There is no CLOS in Emacs (see description of "cl" library).

As you correctly point out, the "cl" library in Emacs is not a CLOS implementation - it is a Common Lisp compatibility library which mostly covers sequence and mapping functions of the Common Lisp specification. However, their is also CLOS implementation (although not fully compatible due to omissions and extensions) for Emacs (but not currently part of Emacs) called EIEIO (http://cedet.sourceforge.net/eieio.shtml). 212.100.46.154 (talk) 20:58, 25 October 2008 (UTC)[reply]

Encapsulation leads to an disambiguation page. Maybe? it should point to Information_hiding? —Preceding unsigned comment added by 91.77.9.227 (talk) 21:35, 23 October 2008 (UTC)[reply]

Example code?[edit]

This article could really benefit from some example code. Endersdouble 07:06, 5 July 2007 (UTC)[reply]

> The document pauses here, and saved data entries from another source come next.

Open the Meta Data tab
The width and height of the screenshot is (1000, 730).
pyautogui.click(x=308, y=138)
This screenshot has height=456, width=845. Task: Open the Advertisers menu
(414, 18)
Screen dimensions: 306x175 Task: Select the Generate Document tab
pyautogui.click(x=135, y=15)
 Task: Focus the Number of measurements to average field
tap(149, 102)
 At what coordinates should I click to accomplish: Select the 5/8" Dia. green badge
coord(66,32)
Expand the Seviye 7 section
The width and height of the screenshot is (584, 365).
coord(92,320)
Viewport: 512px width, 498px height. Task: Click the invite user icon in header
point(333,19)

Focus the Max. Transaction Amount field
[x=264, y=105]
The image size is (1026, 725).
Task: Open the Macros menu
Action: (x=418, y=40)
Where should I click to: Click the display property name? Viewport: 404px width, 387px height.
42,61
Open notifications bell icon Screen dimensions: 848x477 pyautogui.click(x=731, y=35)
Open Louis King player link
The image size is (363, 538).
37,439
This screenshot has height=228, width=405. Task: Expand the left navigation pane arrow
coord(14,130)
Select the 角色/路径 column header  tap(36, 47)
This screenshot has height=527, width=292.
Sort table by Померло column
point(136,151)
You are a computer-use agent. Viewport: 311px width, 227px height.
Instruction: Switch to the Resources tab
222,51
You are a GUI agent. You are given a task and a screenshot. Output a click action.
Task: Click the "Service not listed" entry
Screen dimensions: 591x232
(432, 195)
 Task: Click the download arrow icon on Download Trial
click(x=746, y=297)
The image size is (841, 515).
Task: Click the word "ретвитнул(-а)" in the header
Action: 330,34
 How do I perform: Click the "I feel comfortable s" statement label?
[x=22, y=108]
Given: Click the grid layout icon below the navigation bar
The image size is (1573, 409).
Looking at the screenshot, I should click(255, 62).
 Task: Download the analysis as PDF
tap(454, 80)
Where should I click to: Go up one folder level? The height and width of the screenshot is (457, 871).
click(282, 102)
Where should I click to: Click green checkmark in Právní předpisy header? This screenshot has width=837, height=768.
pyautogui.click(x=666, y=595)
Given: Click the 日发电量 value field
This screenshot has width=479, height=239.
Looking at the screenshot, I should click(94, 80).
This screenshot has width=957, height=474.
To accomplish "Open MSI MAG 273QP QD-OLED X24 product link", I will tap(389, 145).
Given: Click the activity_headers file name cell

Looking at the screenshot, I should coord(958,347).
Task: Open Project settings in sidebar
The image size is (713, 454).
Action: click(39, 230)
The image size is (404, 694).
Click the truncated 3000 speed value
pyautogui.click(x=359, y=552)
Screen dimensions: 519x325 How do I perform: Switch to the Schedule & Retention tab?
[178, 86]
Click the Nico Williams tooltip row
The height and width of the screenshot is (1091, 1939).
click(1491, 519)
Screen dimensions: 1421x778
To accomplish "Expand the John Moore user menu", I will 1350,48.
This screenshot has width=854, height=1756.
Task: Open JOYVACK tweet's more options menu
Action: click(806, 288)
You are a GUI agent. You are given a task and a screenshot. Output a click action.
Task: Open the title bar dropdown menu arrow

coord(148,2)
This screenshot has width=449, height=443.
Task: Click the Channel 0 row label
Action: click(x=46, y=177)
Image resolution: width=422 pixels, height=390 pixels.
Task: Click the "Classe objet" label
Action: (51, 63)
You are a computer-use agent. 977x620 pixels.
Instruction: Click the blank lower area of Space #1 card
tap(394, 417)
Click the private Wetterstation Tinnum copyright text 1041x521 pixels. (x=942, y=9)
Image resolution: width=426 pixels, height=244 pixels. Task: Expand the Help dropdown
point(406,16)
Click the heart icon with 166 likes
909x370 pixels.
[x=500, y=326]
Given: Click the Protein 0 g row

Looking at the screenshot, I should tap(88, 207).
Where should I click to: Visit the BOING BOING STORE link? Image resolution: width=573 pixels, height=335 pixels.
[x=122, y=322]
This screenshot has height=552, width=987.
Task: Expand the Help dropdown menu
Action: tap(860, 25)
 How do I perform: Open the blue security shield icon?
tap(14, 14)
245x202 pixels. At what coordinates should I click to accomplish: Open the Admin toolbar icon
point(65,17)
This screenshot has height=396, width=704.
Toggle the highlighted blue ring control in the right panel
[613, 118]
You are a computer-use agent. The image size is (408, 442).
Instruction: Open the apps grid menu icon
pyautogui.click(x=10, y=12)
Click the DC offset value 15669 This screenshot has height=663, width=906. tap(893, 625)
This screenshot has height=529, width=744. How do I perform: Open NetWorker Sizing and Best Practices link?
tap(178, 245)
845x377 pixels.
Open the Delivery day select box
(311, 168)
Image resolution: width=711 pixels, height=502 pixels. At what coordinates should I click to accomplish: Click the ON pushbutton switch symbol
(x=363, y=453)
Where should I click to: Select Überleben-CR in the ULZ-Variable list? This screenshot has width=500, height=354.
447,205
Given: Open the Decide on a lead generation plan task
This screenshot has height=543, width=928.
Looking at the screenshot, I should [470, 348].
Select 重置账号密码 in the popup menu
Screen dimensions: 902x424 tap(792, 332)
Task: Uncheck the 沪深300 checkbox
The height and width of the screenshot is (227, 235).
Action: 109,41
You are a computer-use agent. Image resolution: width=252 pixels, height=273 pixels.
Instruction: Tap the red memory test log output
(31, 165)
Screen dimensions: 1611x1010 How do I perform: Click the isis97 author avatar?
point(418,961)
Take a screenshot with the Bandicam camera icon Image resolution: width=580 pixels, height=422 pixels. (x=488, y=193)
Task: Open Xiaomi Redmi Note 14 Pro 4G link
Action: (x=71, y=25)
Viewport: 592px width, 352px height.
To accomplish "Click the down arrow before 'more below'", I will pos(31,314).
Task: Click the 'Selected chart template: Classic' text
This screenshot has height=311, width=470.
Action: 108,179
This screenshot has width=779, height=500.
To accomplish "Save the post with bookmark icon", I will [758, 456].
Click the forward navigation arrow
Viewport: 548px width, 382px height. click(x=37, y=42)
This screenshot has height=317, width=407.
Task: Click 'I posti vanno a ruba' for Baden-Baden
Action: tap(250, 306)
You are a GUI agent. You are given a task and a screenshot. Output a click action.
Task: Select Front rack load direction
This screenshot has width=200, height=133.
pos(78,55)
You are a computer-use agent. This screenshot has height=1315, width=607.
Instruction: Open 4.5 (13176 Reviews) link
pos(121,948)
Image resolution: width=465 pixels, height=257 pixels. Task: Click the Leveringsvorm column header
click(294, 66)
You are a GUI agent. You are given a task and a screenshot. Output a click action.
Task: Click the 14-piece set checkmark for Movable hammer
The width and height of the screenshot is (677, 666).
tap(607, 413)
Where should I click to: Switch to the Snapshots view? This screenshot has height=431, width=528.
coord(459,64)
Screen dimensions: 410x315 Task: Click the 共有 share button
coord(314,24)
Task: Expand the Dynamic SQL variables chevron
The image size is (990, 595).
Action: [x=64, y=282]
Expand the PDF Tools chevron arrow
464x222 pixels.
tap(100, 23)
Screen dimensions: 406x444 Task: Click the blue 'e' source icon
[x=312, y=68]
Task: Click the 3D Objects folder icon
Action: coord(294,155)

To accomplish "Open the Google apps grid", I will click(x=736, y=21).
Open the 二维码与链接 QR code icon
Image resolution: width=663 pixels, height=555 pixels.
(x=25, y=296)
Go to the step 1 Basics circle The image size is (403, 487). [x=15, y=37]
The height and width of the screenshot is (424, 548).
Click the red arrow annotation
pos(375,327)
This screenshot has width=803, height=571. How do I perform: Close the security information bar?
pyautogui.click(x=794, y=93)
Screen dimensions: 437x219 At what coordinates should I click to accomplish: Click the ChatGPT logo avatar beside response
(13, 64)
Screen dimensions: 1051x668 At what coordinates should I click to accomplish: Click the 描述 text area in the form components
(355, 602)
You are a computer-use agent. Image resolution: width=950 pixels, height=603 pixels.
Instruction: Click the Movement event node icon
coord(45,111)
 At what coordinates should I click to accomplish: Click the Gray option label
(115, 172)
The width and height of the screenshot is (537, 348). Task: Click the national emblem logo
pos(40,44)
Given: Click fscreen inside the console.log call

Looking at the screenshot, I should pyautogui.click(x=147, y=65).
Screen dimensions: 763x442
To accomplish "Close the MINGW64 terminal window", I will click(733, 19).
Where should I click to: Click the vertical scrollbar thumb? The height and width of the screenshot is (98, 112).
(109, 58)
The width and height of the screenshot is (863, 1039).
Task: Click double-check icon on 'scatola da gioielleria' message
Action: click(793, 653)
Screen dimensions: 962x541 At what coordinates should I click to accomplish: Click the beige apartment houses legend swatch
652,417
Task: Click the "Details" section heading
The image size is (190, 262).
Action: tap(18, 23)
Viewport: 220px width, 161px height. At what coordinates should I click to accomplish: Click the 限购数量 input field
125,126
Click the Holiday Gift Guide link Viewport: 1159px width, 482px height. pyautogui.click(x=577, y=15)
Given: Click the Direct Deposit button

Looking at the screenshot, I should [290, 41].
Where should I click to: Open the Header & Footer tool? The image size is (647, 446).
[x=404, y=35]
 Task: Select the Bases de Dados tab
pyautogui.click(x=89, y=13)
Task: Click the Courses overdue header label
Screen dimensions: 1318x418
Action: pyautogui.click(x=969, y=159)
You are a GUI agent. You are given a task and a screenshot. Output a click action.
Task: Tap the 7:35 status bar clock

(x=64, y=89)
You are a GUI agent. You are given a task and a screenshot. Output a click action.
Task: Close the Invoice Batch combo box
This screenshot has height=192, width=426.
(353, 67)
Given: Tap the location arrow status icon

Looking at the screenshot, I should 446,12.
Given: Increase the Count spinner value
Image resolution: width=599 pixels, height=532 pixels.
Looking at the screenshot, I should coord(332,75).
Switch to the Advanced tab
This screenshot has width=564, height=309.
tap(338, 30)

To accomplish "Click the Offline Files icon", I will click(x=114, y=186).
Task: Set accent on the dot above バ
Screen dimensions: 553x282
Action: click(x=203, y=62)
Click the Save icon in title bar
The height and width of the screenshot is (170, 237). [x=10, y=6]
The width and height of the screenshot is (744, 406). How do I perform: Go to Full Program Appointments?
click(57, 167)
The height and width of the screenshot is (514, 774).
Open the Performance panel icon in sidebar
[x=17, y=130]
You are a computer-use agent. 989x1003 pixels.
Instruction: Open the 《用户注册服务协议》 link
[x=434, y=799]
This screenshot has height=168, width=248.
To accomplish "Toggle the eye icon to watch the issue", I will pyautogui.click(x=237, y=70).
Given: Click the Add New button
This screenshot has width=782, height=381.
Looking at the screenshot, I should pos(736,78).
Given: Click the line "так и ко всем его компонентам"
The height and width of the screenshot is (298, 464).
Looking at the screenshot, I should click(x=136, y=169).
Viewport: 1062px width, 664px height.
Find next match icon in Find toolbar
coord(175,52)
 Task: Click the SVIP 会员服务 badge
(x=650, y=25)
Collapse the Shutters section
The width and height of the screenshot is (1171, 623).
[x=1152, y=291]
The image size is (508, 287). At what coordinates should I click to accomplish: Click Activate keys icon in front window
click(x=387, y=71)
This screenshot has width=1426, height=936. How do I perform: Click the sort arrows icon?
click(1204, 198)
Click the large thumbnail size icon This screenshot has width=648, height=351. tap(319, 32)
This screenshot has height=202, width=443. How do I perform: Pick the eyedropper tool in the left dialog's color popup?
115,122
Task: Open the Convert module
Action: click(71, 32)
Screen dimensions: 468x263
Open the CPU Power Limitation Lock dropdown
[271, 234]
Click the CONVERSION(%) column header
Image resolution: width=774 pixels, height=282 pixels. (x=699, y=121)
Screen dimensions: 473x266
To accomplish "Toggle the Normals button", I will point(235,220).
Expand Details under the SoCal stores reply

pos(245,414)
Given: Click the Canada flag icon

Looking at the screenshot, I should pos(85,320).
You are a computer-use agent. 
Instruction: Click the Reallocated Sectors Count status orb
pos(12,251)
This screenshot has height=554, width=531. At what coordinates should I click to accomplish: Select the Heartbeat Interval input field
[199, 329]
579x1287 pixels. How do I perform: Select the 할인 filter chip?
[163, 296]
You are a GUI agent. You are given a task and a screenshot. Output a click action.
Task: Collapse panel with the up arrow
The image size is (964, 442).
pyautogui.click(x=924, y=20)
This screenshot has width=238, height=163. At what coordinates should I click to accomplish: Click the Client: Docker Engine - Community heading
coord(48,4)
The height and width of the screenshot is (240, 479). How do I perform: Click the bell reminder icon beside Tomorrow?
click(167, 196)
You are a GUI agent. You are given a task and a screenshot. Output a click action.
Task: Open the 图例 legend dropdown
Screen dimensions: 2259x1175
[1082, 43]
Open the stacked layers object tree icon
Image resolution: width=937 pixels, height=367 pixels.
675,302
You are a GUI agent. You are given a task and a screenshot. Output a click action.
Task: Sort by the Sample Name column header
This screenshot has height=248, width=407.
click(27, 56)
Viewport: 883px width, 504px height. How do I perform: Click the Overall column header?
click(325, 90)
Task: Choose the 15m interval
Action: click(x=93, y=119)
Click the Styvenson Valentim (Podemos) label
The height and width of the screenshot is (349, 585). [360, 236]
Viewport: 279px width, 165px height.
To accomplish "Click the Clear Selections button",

There is example code available in a wikibooks page --lauri 13:55, 7 July 2007 (UTC)[reply]

Non-CLOS classes?[edit]

I saw "Since Common Lisp provides non-CLOS classes for structures and built-in data types (numbers, strings, characters, symbols, ...), CLOS dispatch works also with these non-CLOS classes", however according to Practical Common Lisp (http://www.gigamonkeys.com/book/object-reorientation-classes.html) [1] even the build-in data types and structures are classes. Codegrinder (talk) 14:42, 6 July 2013 (UTC)[reply]

References

  1. ^ Seibel, Peter. "Object Reorientation: Classes". Practical Common Lisp. Retrieved 6 July 2013.